» SUPPLIED DATA:
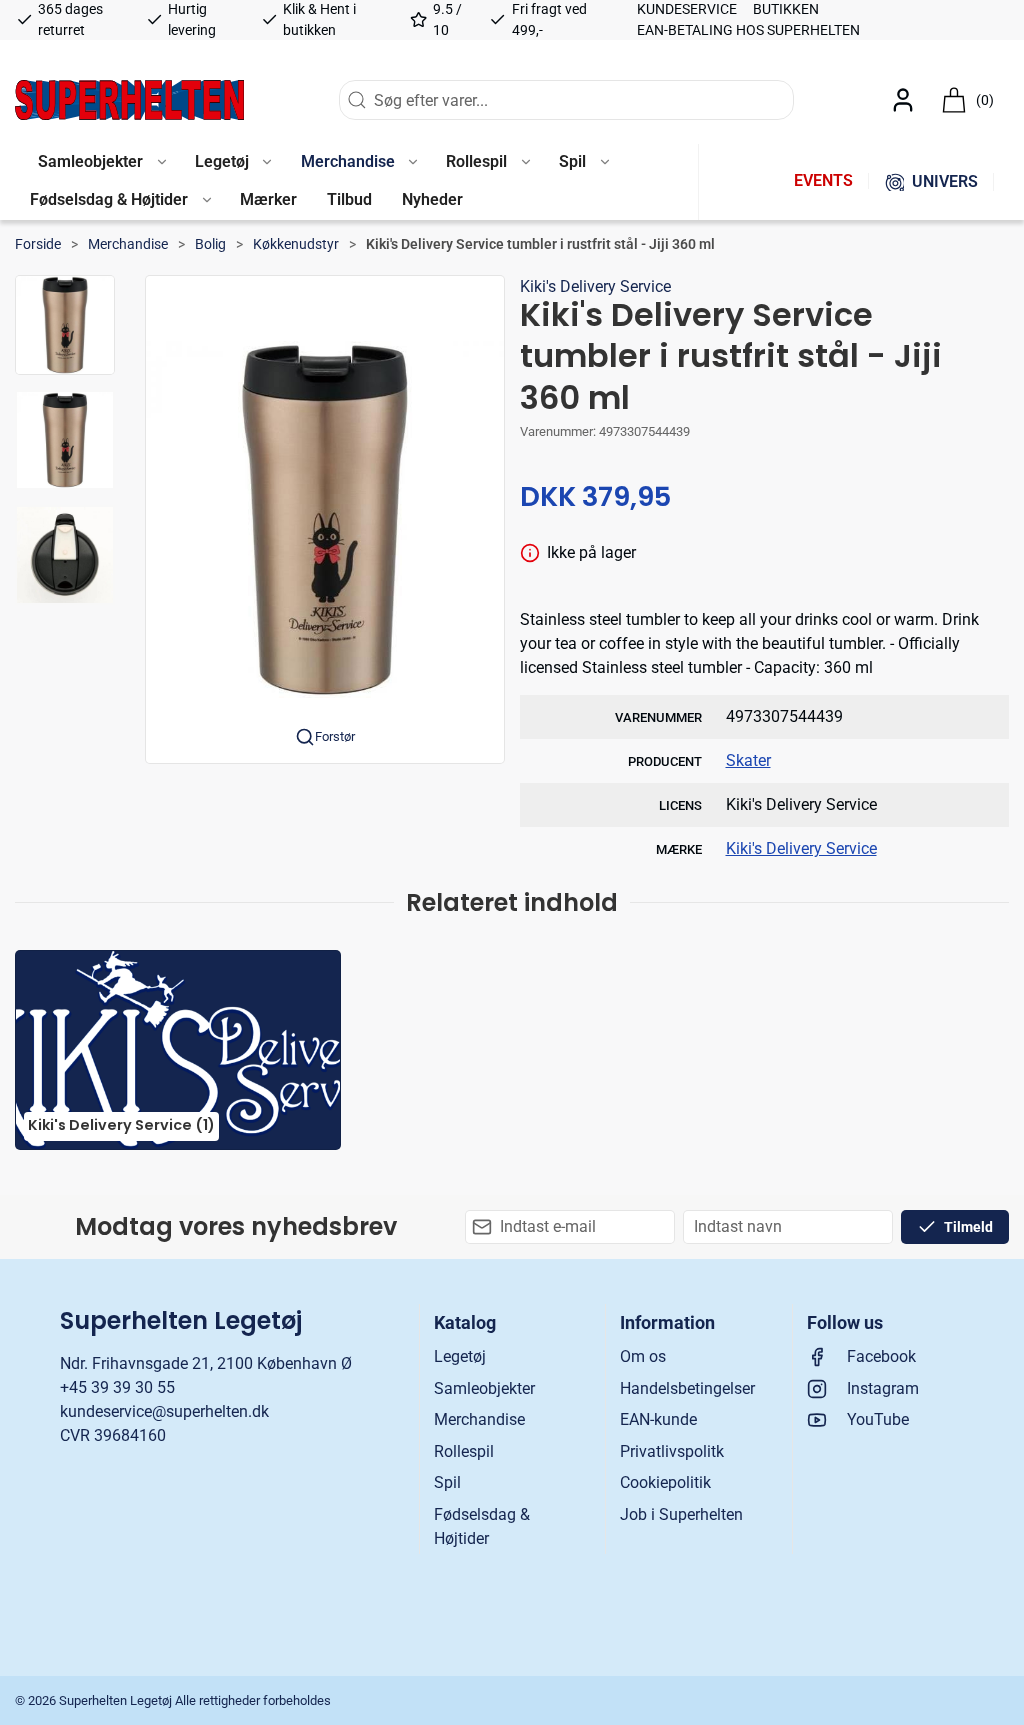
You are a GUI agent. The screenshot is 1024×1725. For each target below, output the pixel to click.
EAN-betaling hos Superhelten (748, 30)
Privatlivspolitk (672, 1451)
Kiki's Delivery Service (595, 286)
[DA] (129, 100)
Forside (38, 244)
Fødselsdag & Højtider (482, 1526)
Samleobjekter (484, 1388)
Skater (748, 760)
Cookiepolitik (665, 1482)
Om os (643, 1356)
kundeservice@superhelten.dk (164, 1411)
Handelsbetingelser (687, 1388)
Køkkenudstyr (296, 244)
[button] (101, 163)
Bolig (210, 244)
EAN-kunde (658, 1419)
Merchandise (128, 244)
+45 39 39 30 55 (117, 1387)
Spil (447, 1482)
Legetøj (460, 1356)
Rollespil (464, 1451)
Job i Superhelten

» REQUIRED ACTION:
The material above should be repeated word for word, with every picture omitted.

» WORKED SOLUTION:
You are a GUI agent. The screenshot is 1024×1725. For each target below, output the pixel to click.
EAN-betaling hos Superhelten (748, 30)
Privatlivspolitk (672, 1451)
Kiki's Delivery Service (595, 286)
[DA] (129, 100)
Forside (38, 244)
Fødselsdag & Højtider (482, 1526)
Samleobjekter (484, 1388)
Skater (748, 760)
Cookiepolitik (665, 1482)
Om os (643, 1356)
kundeservice@superhelten.dk (164, 1411)
Handelsbetingelser (687, 1388)
Køkkenudstyr (296, 244)
[button] (101, 163)
Bolig (210, 244)
EAN-kunde (658, 1419)
Merchandise (128, 244)
+45 39 39 30 55 (117, 1387)
Spil (447, 1482)
Legetøj (460, 1356)
Rollespil (464, 1451)
Job i Superhelten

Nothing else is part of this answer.